*** QUOTED PASSAGE

This descriptive account sets the stage for this Article's primary contribution. Once the lens of federal secrecy is applied to state and local government, the most significant feature of this subfederal regime comes into focus: the migration of powerful federal secrecy protections into state law. Specifically, secrecy protections developed to shield the national security state have migrated over time into state law and practice to protect a variety of state and local government entities. State judges have applied presidential executive privilege protections to the records of state governors; local police departments have reproduced records' classifications systems meant to protect national security secrets; and state legislators have carved out holes in the state public records laws to shield law enforcement agencies from public oversight.

******
*** RECORD LIST

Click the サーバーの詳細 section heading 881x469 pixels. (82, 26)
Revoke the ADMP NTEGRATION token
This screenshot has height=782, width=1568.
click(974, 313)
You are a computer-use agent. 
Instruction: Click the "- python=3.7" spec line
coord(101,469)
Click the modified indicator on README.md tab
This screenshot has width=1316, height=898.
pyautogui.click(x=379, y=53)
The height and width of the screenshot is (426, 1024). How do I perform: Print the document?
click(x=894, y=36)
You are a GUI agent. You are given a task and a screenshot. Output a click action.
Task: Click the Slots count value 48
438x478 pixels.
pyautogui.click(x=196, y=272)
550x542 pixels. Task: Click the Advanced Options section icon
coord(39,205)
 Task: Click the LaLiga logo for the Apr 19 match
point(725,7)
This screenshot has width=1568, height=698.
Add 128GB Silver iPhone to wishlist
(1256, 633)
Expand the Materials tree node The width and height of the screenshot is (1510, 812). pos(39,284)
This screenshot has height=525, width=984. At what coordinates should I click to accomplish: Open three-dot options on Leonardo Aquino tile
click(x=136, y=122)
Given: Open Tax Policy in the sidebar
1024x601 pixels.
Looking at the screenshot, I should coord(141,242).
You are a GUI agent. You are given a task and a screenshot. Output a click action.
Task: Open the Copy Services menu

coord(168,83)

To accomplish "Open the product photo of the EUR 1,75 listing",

******

> EXERCISE SET:
(A) Indicate whether each statement below agrees with the passage on government secrecy, answering yes or no and quoting the deciding words of the passage: (i) State judges have extended presidential executive privilege protections to the records of state governors. (ii) Local police departments have rejected classification systems designed for national security secrets. (iii) State legislators have broadened state public records laws to increase oversight of law enforcement agencies.
(B) Resume the passage on government secrecy, continuing from its final sentence.
The listing is drawn from a source separate from the passage on government secrecy.

> ANSWERS FOR THE EXERCISE:
(A)
(i) Yes: "State judges have applied presidential executive privilege protections to the records of state governors"
(ii) No: "local police departments have reproduced records' classifications systems meant to protect national security secrets"
(iii) No: "state legislators have carved out holes in the state public records laws to shield law enforcement agencies from public oversight"

(B)
I refer to this process as "secrecy creep." (30) And I argue that we should be wary of this trend. The adoption of these powerful secrecy protections creates discordance in the law: the textual, structural, and historical underpinnings of the federal secrecy regime are distinct from the subfederal regime, and these national security protections often sit uneasily within the state legal framework. (31) Further, the distinct structure and nature of state and local government exacerbates the negative consequences of excessive government secrecy, imposing unique harms that do not necessarily surface in the federal context. State and local governments are not monitored by the same internal and external systems of checks and balances, and these secrecy tools allow state and local officials to aggregate power while shielded from public view. (32) Illuminating these hidden channels allows state judges and legislators to take steps to curb the more harmful effects of this trend.

Describing the problem of secrecy creep has further implications. In recent years, there has been a national debate over the growing militarization of police, or the large-scale transfer of military weapons and equipment to local law enforcement agencies. (33) This excavation of state and local secrecy surfaces a parallel...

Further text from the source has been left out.